*** Begin section ***
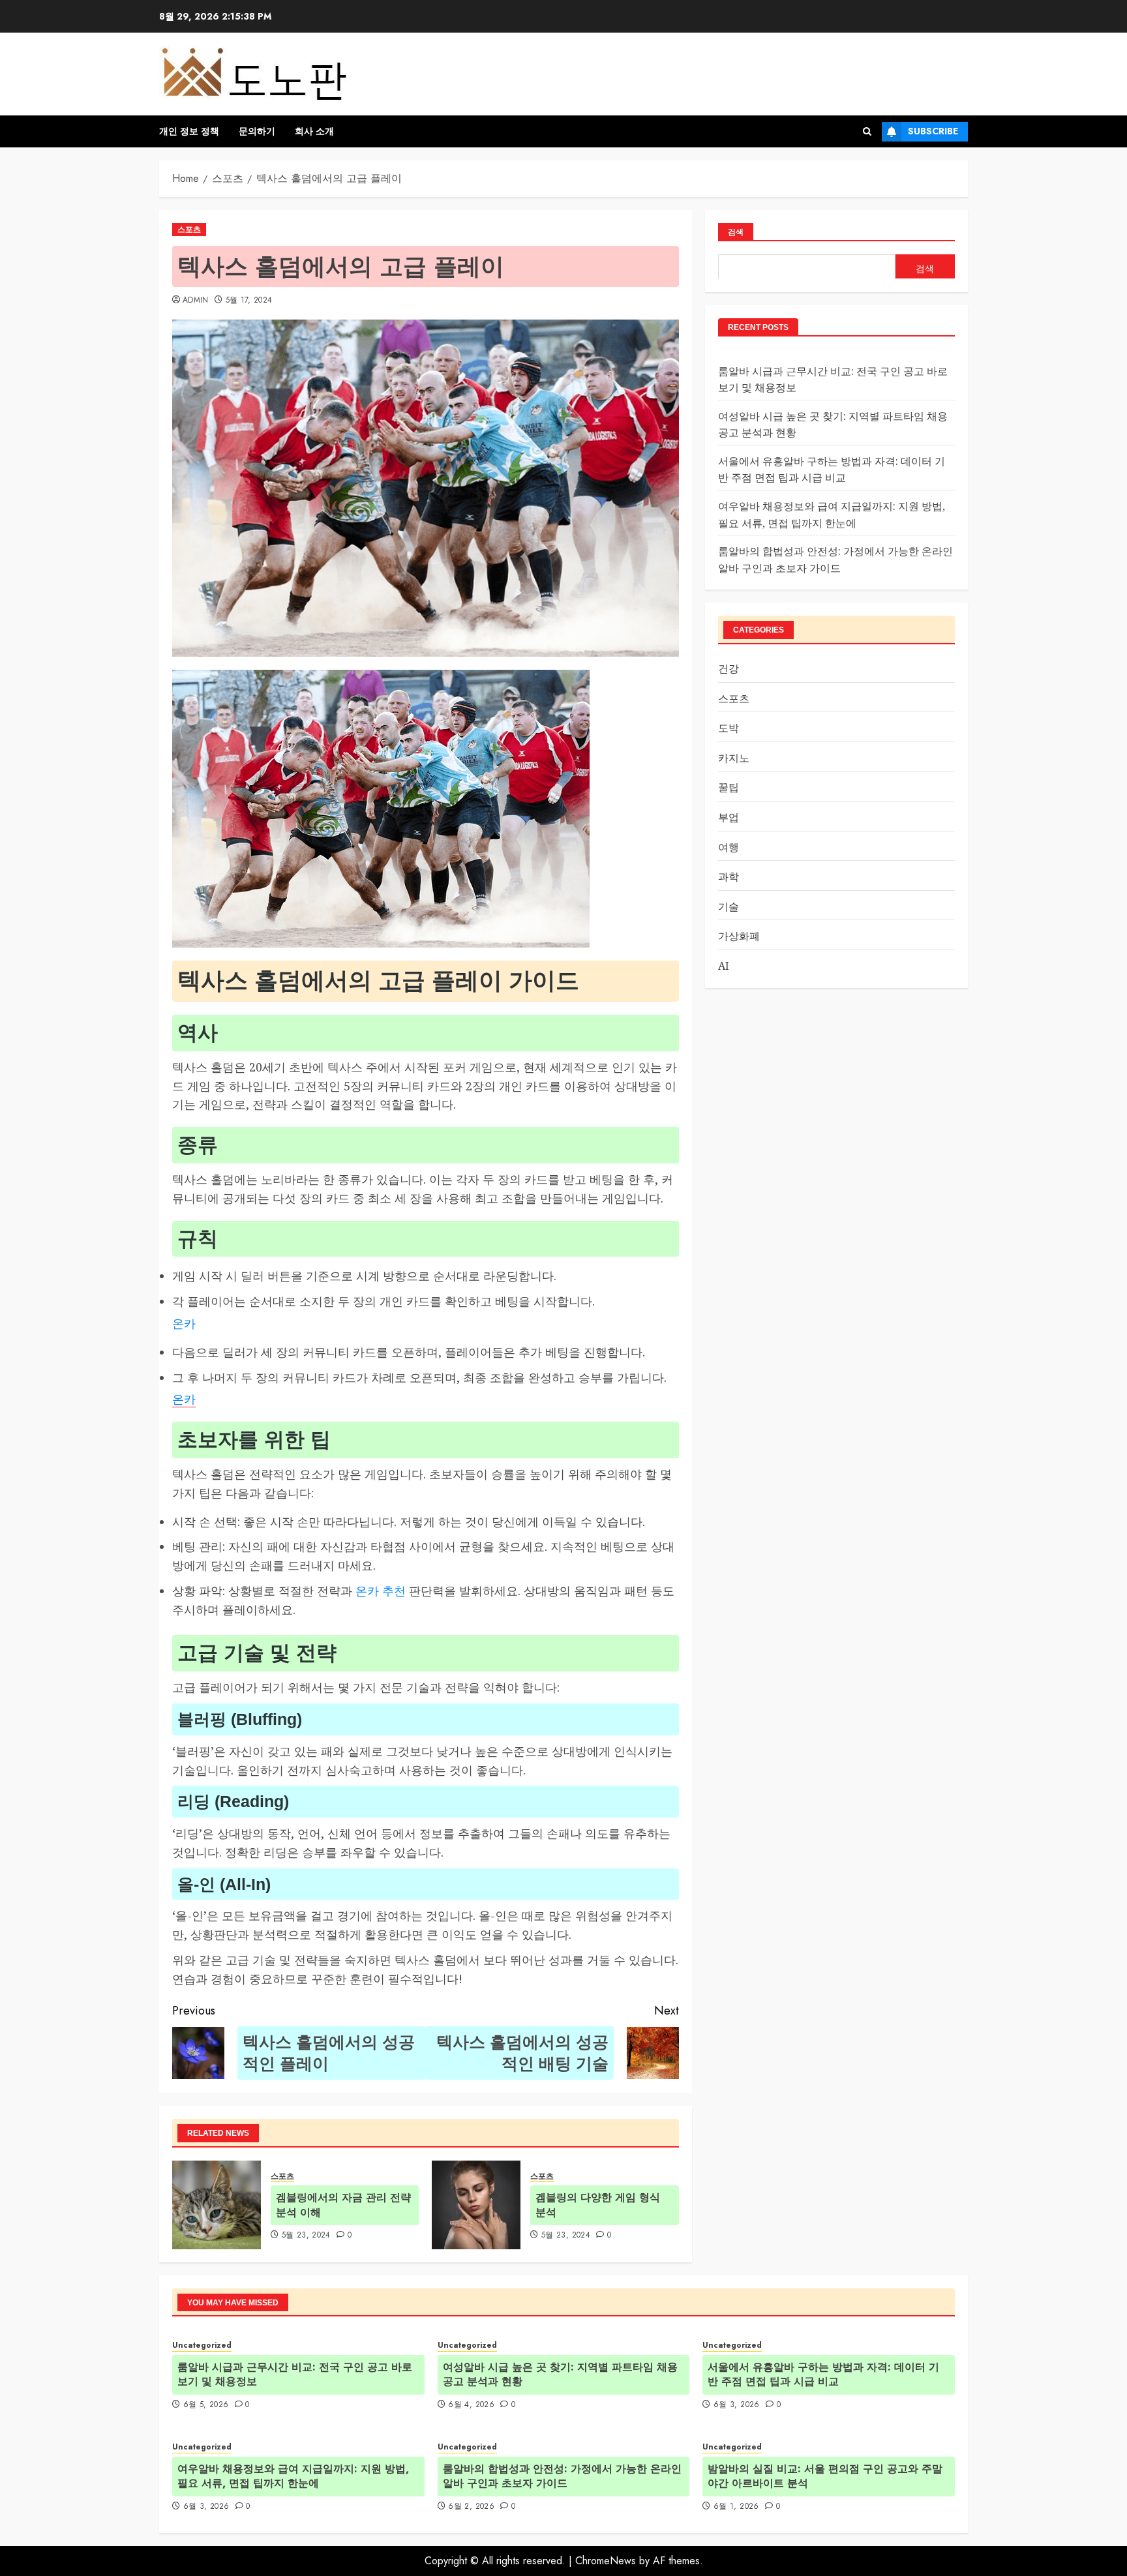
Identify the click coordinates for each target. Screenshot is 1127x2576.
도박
*** End section ***
*** Begin section ***
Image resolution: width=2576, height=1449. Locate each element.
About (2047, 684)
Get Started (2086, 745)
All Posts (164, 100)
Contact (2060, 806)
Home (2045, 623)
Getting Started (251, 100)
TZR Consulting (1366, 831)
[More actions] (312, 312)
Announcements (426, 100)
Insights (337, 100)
*** End section ***
_The task_
Count how many lines of the listing above include the word "each", then reply with that count and no other text.

_Solved problem_
2